Burlington band has to please itself, first, with Life Becomes Electric.
From left: Finger Eleven, the pride of Burlington, are Scott Anderson, James Black, Rich Beddoe, Rick Jackett and Sean Anderson.
It’s all about the calibre.
As Finger Eleven unleashes a new album to the lucrative North American market this Tuesday, all eyes are poised Stateside to determine whether the Burlington-bred quintet will continue the momentum generated by such rock radio hits as “One Thing” and “Paralyzer” and score a breakthrough.
The signs are certainly promising: the band scored gold albums with their two previous efforts, 2003’s Finger Eleven and 2007’s Them Vs. You Vs. Me and “Living in a Dream,” the leadoff track from the new Life Turns Electric, is plastering the airwaves both sides of the border.
“One Thing,” the band’s 2003 single, went Top 20 on the U.S. Billboard chart; “Paralyzer” went Top 10. Another hit of that size would boost the band’s profile, but by how much? Will they become a household name like Nickelback?

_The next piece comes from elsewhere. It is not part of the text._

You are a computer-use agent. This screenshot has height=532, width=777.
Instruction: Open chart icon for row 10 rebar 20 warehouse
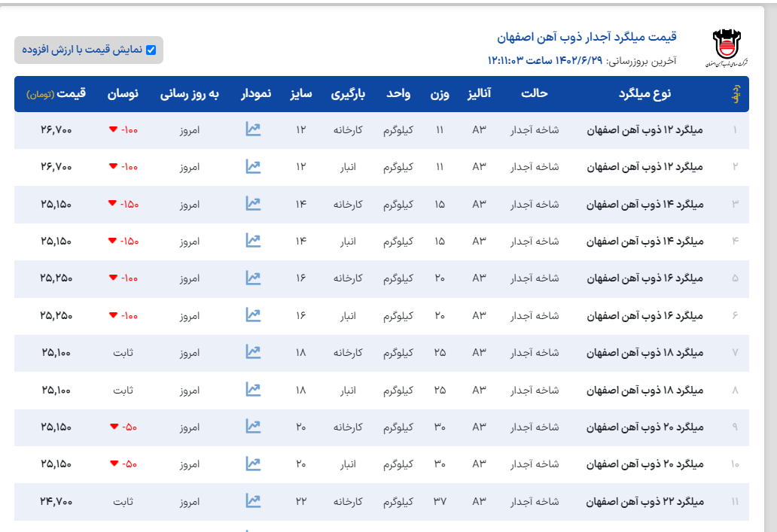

“I think they’re established in the States,” says Larry LeBlanc, senior editor with Celebrity Access and a Canadian music-industry observer for more than three decades.
“Finger Eleven is part of the American rock DNA: It just hasn’t had the media attention of some of the bigger bands. The interesting thing about Finger Eleven is that it’s a group that flies under the radar. This is a band that has very quietly — similar to early Nickelback — just gone down there and played and played and played and played.
“With music splintering off into all these different sub-categories, their success is not as universally recognized. This is a meat-and-potatoes pop and hard-rock band, and that’s not sexy to the media.”
Sexy or no, the two members of Finger Eleven doing interviews at the Gibson Showcase last Thursday don’t seem terribly concerned.
Mohawk-haired guitarist James Black — a pair of sunglasses dangling from his T-shirt neckline — and fellow axeman Rick Jackett, longhaired and bushy beard cascading over his black shirt and jeans — know that reaction to the 10 songs they’ve painstakingly created with singer and lyricist Scott Anderson, his bass playing brother Sean and drummer Rich Beddoe is out of their hands.
“I think the pressure we put on ourselves is just the quality of songs we’re trying to write,” offers Jackett. “When we’re making the songs, we don’t try to let any outside influence come into the creative part.
“That being said, when we wrote ‘Paralyzer,’ we all felt that ‘Hey, this is a different calibre of song.’ So that puts pressure on us to at least try and match that calibre of song …
“And if it becomes a hit . . . we’ve been in a band long enough to know that that’s not up to us. It’s the stars . . . the timing has to be right.”
James Black says the litmus test for Life Turns Electric was “Stone Soul,” a riveting shuffle that he says set the pace for the New York-recorded album.
“How we normally work is that we’ll make music, then give it to Scott, and he’ll attack it vocally — lyrically and melodically,” says Black, like Jackett, a co-founder of the band first christened Rainbow Butt Monkeys 21 years ago.
“This song ‘Stone Soul’ was an acoustic thing that Rick had put down on tape, Scott came up with these great lyrics and that was the first moment of, ‘those are some good words and nice chords — this feels like a real song.’ That’s the one that raised the bar.”
Black and Jackett produced Life Turns Electric, their poise elevated and influenced by their helmsmanship of the duo’s 2009 countryish side project, Blackie Jackett Jr. and the album Whiskey and Tears.
“Obviously, Blackie Jackett was intended to sound kind of old and scratchy and not aspiring to this high fidelity that Finger Eleven was going to try to do,” says Black. “But I think just the idea that we envisioned something and put it out and it sounded like what we envisioned was just a confidence booster.”
Perhaps their most diverse album, Life Turns Electric offers plenty of big rock sonics, driving rhythms and specializes in the groove-rock funkiness as embodied in “Living in a Dream.” Both Jackett and Black have simple hopes for the album.
“I’m hoping this time around that the whole record gets some kind of acknowledgment, rather than just one song,” says Jackett. “I hope that people remark that it’s a rock ‘n’ roll record, not just rock. There’s a roll to it,” Black says, with a smile.